Councillors could scrap the controversial scheme within months once the health authority pushing it is axed, if Department of Health (DoH) proposals are rubber-stamped.
It would mean councillors will be able to vote to axe the project if residents say they are against it, once Strategic Health Authorities are scrapped at the end of this month.
Although the Hampshire fluoridation scheme won’t be in place until next year at the earliest, a new body, Public Health England, could carry on the work to get it up and running.
It is not yet known whether the organisation will actively work to get fluoride put in the water. But even if it does, councillors can vote to say they want the scheme scrapped.
The draft regulations say public opinion is as important a consideration as scientific arguments and ethical concerns when councillors are considering which way to vote.
Councils will be expected to consult people but there is no requirement to hold a public referendum.
The proposals remove the controversial clause that saw South Central SHA ignore negative responses to its plans to put fluoride in the water in parts of Southampton, Eastleigh, Totton, Netley and Rownhams.
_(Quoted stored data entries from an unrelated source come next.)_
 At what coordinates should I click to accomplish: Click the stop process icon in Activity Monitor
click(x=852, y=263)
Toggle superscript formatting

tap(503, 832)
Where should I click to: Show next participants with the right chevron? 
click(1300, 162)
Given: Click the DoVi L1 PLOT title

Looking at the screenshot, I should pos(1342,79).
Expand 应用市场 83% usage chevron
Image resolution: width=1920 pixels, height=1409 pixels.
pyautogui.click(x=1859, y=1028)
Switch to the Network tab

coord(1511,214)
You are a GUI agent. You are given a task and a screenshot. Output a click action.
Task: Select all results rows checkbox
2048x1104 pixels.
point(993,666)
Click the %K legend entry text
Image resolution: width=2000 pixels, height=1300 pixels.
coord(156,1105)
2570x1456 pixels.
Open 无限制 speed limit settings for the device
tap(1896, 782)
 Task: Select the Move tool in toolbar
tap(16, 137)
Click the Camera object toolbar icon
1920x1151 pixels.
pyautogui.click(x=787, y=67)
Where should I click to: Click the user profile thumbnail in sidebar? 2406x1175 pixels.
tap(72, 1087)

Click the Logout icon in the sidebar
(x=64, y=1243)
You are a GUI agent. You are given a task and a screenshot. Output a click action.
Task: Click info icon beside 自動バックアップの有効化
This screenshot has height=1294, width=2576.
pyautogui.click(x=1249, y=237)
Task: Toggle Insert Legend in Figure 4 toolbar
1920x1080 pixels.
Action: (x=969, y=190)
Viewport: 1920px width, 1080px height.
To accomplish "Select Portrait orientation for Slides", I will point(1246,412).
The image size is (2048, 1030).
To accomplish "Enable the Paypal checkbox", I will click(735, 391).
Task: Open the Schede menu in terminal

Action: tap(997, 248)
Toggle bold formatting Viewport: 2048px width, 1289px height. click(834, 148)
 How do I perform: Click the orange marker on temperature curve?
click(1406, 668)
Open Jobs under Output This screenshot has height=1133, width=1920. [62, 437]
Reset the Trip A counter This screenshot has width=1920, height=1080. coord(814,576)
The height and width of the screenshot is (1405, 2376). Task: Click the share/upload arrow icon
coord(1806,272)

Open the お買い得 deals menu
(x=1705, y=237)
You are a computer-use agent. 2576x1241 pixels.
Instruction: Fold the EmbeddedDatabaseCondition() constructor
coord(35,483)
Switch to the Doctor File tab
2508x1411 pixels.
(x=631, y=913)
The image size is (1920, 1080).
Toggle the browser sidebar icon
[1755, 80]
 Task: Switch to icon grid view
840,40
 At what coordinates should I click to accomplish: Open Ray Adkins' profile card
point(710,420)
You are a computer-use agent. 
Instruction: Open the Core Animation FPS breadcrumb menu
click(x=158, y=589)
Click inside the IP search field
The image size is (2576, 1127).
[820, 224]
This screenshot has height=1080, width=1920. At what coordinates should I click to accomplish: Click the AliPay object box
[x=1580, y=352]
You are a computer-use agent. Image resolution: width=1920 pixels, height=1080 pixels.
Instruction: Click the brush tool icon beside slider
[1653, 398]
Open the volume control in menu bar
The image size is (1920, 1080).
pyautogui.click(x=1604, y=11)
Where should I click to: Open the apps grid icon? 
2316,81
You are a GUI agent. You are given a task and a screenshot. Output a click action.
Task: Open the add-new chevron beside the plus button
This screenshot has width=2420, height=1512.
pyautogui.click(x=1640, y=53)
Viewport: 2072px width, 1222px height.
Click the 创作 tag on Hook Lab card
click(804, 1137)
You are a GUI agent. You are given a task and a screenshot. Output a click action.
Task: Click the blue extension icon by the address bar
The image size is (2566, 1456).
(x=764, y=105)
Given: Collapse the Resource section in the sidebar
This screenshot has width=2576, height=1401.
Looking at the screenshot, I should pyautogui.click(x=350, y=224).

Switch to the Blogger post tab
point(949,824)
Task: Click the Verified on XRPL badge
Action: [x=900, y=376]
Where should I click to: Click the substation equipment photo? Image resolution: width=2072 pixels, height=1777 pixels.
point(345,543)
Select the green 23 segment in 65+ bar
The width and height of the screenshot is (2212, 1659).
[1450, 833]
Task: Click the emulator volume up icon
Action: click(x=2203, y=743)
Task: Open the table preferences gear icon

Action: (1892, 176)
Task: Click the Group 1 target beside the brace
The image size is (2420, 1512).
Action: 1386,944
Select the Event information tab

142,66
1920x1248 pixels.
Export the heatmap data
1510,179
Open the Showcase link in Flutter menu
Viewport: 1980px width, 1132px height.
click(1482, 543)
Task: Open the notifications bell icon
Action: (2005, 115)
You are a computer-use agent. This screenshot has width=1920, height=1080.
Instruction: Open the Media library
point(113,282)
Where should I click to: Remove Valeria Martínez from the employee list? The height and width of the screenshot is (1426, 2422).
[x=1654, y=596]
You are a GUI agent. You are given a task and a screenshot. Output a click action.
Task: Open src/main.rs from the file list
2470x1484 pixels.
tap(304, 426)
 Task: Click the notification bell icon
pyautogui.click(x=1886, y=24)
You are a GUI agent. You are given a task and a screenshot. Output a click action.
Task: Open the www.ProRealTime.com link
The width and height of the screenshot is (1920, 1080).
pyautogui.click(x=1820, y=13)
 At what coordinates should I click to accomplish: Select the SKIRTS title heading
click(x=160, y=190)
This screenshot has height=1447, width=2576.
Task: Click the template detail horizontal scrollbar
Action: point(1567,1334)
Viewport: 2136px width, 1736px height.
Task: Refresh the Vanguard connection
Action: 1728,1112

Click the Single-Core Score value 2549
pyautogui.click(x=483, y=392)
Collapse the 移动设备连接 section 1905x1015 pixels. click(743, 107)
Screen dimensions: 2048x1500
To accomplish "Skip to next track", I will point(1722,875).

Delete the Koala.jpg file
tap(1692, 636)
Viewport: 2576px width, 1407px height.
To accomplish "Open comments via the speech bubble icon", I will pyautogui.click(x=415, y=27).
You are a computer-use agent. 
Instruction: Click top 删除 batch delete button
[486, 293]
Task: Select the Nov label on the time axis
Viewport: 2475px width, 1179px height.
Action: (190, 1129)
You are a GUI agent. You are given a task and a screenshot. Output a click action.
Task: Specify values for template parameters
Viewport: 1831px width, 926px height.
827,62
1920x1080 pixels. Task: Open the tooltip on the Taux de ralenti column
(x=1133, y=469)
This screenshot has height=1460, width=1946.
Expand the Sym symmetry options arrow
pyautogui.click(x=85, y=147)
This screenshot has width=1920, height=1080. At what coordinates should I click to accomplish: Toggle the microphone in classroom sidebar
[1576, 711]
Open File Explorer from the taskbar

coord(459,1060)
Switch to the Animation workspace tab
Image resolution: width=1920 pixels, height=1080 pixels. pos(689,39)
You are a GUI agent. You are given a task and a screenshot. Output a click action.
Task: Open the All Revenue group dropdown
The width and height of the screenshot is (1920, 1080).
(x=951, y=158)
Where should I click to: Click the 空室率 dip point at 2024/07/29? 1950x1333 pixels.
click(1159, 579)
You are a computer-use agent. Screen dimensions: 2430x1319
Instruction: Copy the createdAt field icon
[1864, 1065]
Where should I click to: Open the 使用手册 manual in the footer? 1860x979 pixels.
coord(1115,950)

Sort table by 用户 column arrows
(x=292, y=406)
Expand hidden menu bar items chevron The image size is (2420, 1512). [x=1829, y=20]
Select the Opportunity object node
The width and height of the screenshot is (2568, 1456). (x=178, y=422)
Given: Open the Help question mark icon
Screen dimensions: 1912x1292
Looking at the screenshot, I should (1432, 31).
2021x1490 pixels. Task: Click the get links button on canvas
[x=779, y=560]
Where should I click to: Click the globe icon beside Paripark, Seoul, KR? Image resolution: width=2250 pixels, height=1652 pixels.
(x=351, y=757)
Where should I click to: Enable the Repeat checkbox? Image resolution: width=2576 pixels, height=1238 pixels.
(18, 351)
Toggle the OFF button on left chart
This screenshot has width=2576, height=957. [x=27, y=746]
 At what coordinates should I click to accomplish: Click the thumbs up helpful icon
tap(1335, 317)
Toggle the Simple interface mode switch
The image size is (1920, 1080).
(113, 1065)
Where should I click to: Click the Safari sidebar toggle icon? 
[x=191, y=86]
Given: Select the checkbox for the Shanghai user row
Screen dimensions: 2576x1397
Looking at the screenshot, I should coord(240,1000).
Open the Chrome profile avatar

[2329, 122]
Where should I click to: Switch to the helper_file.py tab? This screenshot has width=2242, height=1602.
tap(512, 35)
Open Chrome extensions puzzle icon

Despite 72 per cent of people who responded to the SHA’s consultation saying they didn’t want fluoridation, health bosses unanimously approved the scheme in 2009 because they said they were convinced it would bring health benefits. Government rules at the time said decision-makers had to assess the strength and scientific basis of arguments put forward.
But four years on, that restriction has been removed.
He said: “It’s a superficial step in the right direction, but it falls short of any guarantee that public opinion would not be overridden.”
However fears have been raised that Hampshire residents could be forced to drink fluoridated water for 20 years under the new guidelines.
If any attempt to stop fluoridation fails, council must wait two decades before trying again.